Section titled “Data Structures”

DeviceProfile

Section titled “DeviceProfile”

Everything the tool knows (or detected) about the attached console.

@dataclass
class DeviceProfile:
    port: str = "/dev/ttyUSB0"
    baud: int = 115200
    root_prompt: str = ""           # e.g. "TRK>"
    prompts: list[str] = []        # all known prompts
    error_string: str = ""          # e.g. "Invalid command."
    known_commands: set[str] = set()  # from help output
    submenus: list[str] = []       # detected submenu names
    exit_cmd: str = "q"
    line_ending: str = "\r"
    submenu_help: dict[str, list[HelpEntry]] = {}

HelpEntry

Section titled “HelpEntry”

A single command parsed from firmware help output.

@dataclass
class HelpEntry:
    name: str           # command name (lowercase)
    description: str    # help description text
    params: str         # parameter syntax, e.g. "[<motor> [angle]]"

JSON Report Format

Section titled “JSON Report Format”

The report uses format_version: 2 and includes:

{
  "format_version": 2,
  "device": {
    "port": "/dev/ttyUSB2",
    "baud": 115200
  },
  "detected": {
    "root_prompt": "TRK>",
    "error_string": "Invalid command.",
    "known_commands": ["a3981", "adc", "dvb", "..."],
    "submenus": ["a3981", "adc", "dvb", "..."]
  },
  "menus": {
    "MOT": {
      "prompt": "MOT>",
      "help_commands": [
        {
          "cmd": "a",
          "description": "Go to angle [[[motor] [[+|-]angle]]]",
          "params": "[[[motor] [[+|-]angle]]]"
        }
      ],
      "probe_hits": [
        {"cmd": "a", "response": "Angle[0] = 180.00 ..."}
      ],
      "undiscovered": [],
      "stats": {
        "help_count": 25,
        "probe_count": 22,
        "undiscovered_count": 0
      }
    }
  },
  "results": {
    "TRK": {
      "total_hits": 3,
      "known": 3,
      "unknown": 0,
      "hits": [...]
    }
  }
}

Report Sections

Section titled “Report Sections”
SectionDescription
deviceSerial port and baud rate
detectedAuto-discovered prompt, error string, known commands, submenus
menusPer-submenu structured data: help commands, probe hits, undiscovered commands, stats
resultsLegacy results section (backward compatible): total hits, known/unknown classification

The menus section is populated when submenu_help is available (from --discover-only or --deep). The undiscovered array contains commands found by brute-force probing that do not appear in the help output.

Candidate Generation

Section titled “Candidate Generation”

The built-in candidate list includes:

  • All single lowercase and uppercase ASCII letters
  • All single digits
  • ~150 generic embedded debug commands (memory access, flash, boot/system, debug, shell/OS, network, service/factory, update)
  • ~200 two-letter combinations
  • External wordlist files (via --wordlist)
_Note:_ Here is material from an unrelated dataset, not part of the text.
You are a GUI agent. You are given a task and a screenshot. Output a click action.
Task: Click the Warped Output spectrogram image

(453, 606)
Candidates are deduplicated and filtered through the blocklist before probing. The default blocklist prevents sending reboot, stow, def, q, and Q.

Prompt-Terminated Reading

Section titled “Prompt-Terminated Reading”

The serial I/O module (serial_io.py) uses prompt-terminated reading rather than fixed-size buffers. It reads until:

  1. A known prompt string is found at the end of the response, or
  2. A PROMPT_RE regex match (\S+[>$#]) appears on the last line (only if no [ brackets on that line, to avoid matching parameter syntax), or
  3. The timeout expires

This approach handles variable-length responses and avoids the common bug of truncating long firmware output.
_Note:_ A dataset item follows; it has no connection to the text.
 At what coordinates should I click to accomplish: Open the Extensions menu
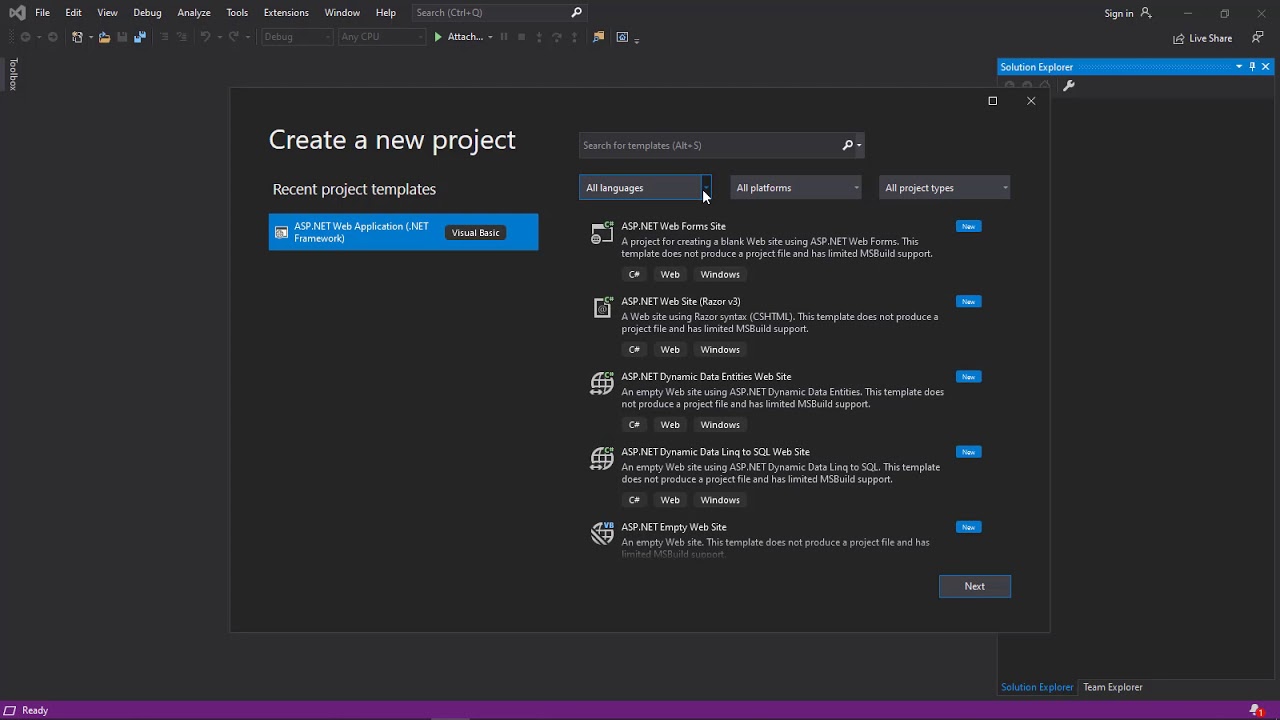(x=286, y=12)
Parameter Placeholder Filtering

Section titled “Parameter Placeholder Filtering”

The help parser maintains a set of known parameter placeholder names (command, value, index, motor, angle, etc.) and filters them out to avoid treating help syntax like help [<command>] as a command named “command”. It also checks whether a match falls inside [...] brackets.